De acordo com a Confederação Nacional dos Municípios, seis em cada 10 cidades estão, a partir deste domingo, em desacordo com a Política Nacional dos Resíduos Sólidos
Nas sacolas, ratos. Satisfeitos, os caçadores fazem fila à espera da oportunidade de trocá-los. Um a um, depositam os bichos numa balança e recebem peso equivalente em carne bovina de qualidade. Estamos na Associação Comercial de Timbaúba, há 20 anos. Em três dias, a população retirará 366 roedores de circulação do município, infestado deles. Pouco mais de 123 kg de ratos depois, o caso será esquecido por aqueles que demonstraram asco ou compaixão pelos que dependiam da campanha “Rato no saco, filé no prato”, em outubro do ano de 1994.
A polêmica teve início semanas antes, com o rosto de Damião José da Silva estampado em páginas de jornais de todo o país. Capturava o bicho entre sacos plástico e papelões, tirava os pelos e comia. Vinte anos depois, os ratos se foram, mas não Damião, ainda morador do lixão de Timbaúba. O Brasil de esquerdas e direitas esqueceu de empurrá-lo para frente.

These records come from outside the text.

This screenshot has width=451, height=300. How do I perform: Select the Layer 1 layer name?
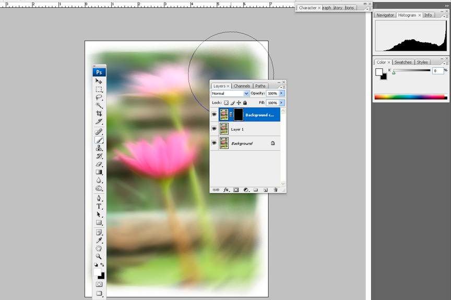(x=238, y=129)
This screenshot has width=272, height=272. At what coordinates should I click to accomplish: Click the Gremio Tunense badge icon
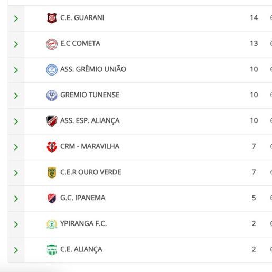[52, 96]
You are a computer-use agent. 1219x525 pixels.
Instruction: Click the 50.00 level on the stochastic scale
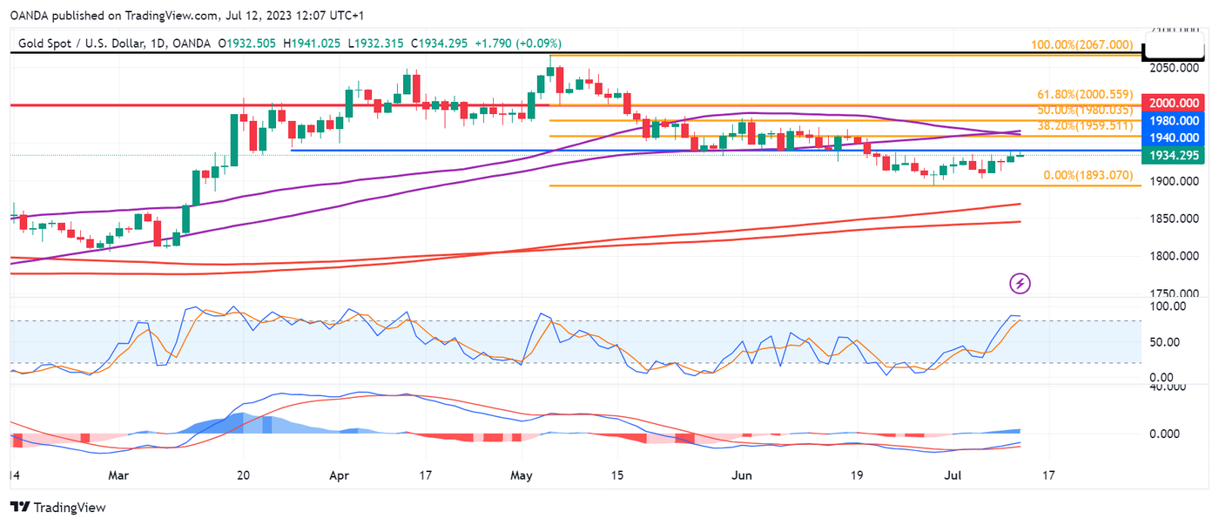pyautogui.click(x=1168, y=342)
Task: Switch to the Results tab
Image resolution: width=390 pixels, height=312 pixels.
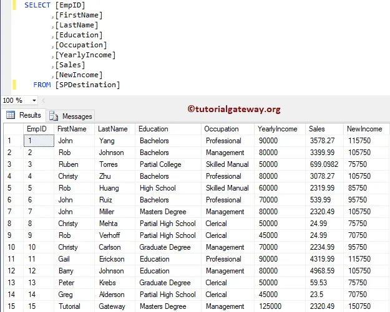Action: 24,115
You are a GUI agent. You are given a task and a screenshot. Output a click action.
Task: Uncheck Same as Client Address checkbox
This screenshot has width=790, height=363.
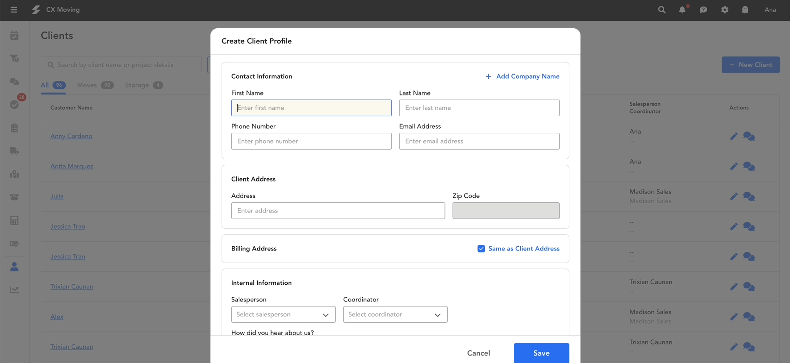pyautogui.click(x=481, y=249)
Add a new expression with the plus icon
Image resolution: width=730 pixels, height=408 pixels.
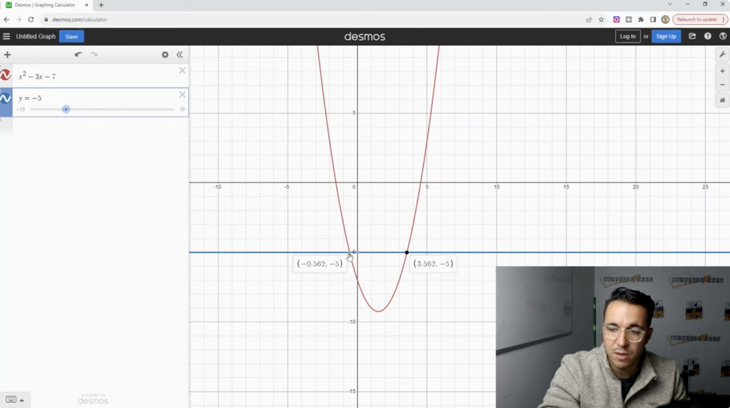click(7, 54)
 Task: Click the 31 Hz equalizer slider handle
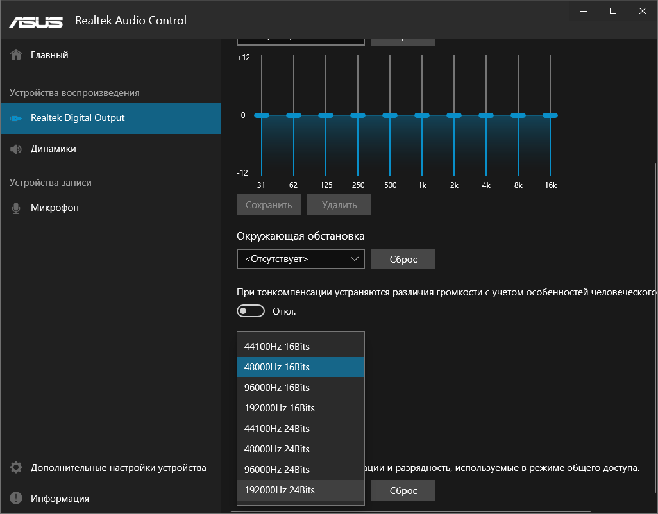(x=262, y=115)

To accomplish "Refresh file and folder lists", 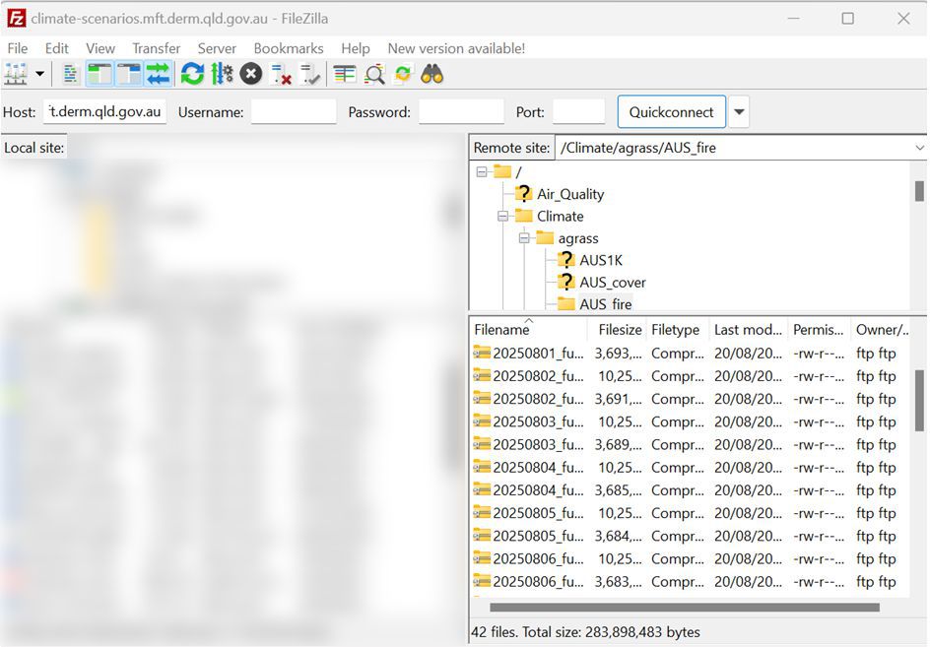I will click(192, 74).
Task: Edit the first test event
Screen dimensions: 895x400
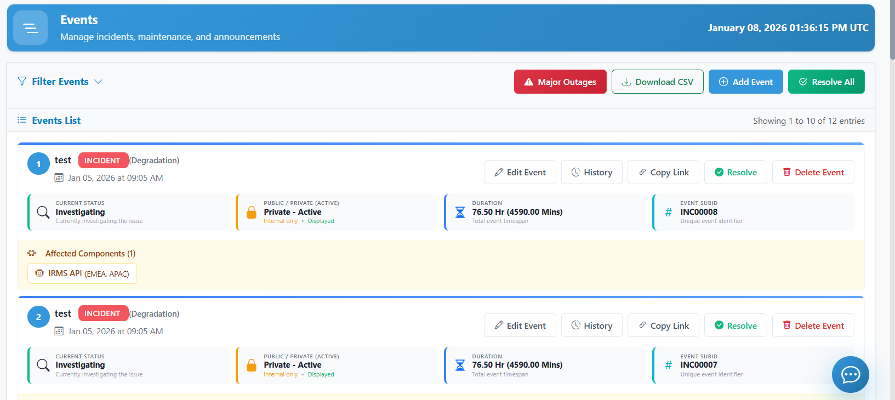Action: click(x=520, y=172)
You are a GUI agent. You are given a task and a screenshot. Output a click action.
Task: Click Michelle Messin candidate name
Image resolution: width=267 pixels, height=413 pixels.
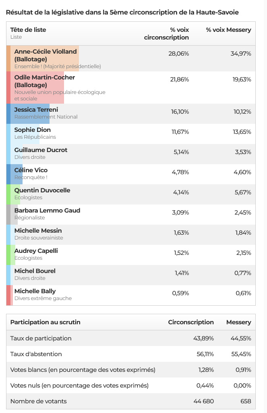[38, 231]
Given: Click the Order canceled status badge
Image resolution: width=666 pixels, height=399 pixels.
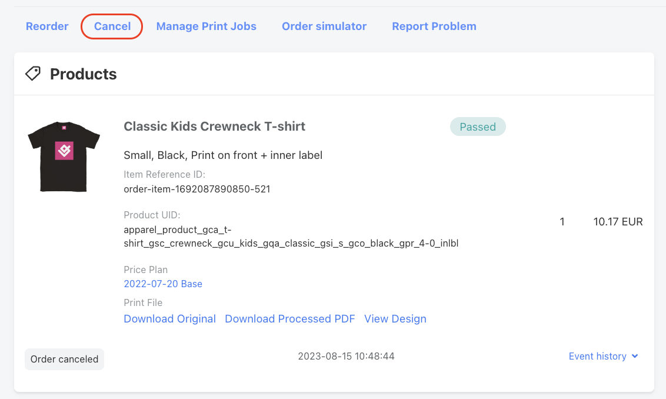Looking at the screenshot, I should (64, 359).
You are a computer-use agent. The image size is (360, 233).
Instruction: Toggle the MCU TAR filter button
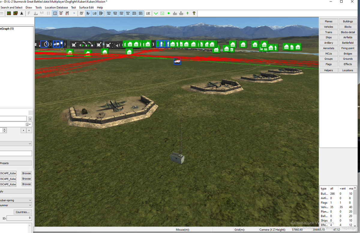(x=115, y=13)
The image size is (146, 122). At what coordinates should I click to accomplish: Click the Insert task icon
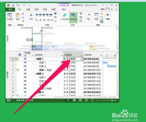(89, 17)
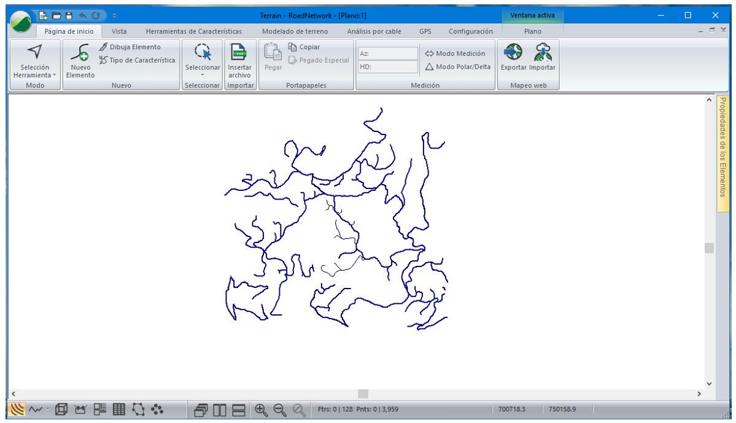Click Dibuja Elemento button
The image size is (736, 423).
(130, 47)
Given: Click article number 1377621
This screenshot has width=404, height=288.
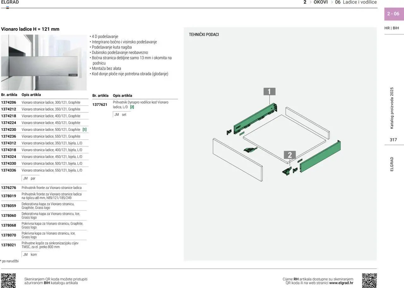Looking at the screenshot, I should click(100, 105).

O homem de rosto castigado e equilíbrio sofrido parou de contar a idade aos 60. Não se lembra de muita coisa. Passa a manhã catando o que pode render algum dinheiro ou saciar a fome por entre os restos descartados pela população local. À tarde, normalmente cede ao sono cansado ou a desmaios embriagados. E assim vai levando a vida, ao lado da esposa, Maria Madalena da Conceição, 50.
Ele lembra bem do episódio, rindo. “Não só eu comia rato. Muita gente fazia também, mas isso era no outro lixão daqui, de Sapucaia. Víamos a cabeça dele mexendo e dávamos o bote, correndo para colocar o pé em cima. Aí era matar, tirar os pelos e assar… A melhor carne que já comi”, conta.
Cercado de espécies de roedores, de timbus e gabirus a mocós, antes abundantes na cidade, Damião não saberia identificar qual consumia. “Acho que era de esgoto mesmo. Não importava. A gente comia, tomava cana… Se tivesse hoje, comeria de novo”.
Os cerca de 40 m2 do que chama de residência resistem bravamente ao tempo e ao vento. São estacas de madeira amarradas com cipós e cobertas por lonas plásticas, em improviso. No interior, uma cama com velhos colchões “achados”, que divide com esposa e alguns gatos. O resto da casa é um palco de entulhos do lixo que lhe “pode ser útil algum dia”, coberto por uma numerosa audiência de moscas a fazer-lhes companhia. Encara com bom humor o passado, mas a feição muda quando questionado sobre o futuro. Olha para os céus e dispara. “A chuva vai chegar…”. Engole seco e chora como quem, há tempos, não lamenta a própria sorte. “Mal tenho forças para trabalhar. Não vou poder levantar a casa de novo”, diz o homem que nunca teve o rancho que sonhou.
Com as forças que lhe restam, volta para dentro de casa. A porta está tomada por enteados e seus cônjuges. Uma delas é Alessandra da Conceição Soares, 23, grávida de seis meses do quarto filho, que descansa de mais um dia de trabalho no lixão, de onde a família tira cerca de R$ 180 por mês. “Moro mais à frente, numa casa do Minha casa, minha vida. Eles não conseguiram a deles. Mãe perdeu o prazo para entregar os documentos. Na próxima ‘leva’ deve rolar”, conta. Vê quando o padrasto volta a se deitar na cama, com a mãe. Reunirão forças para um novo dia. Amanhã, chafurdarão no lixo, tais quais os ratos que um dia comeram.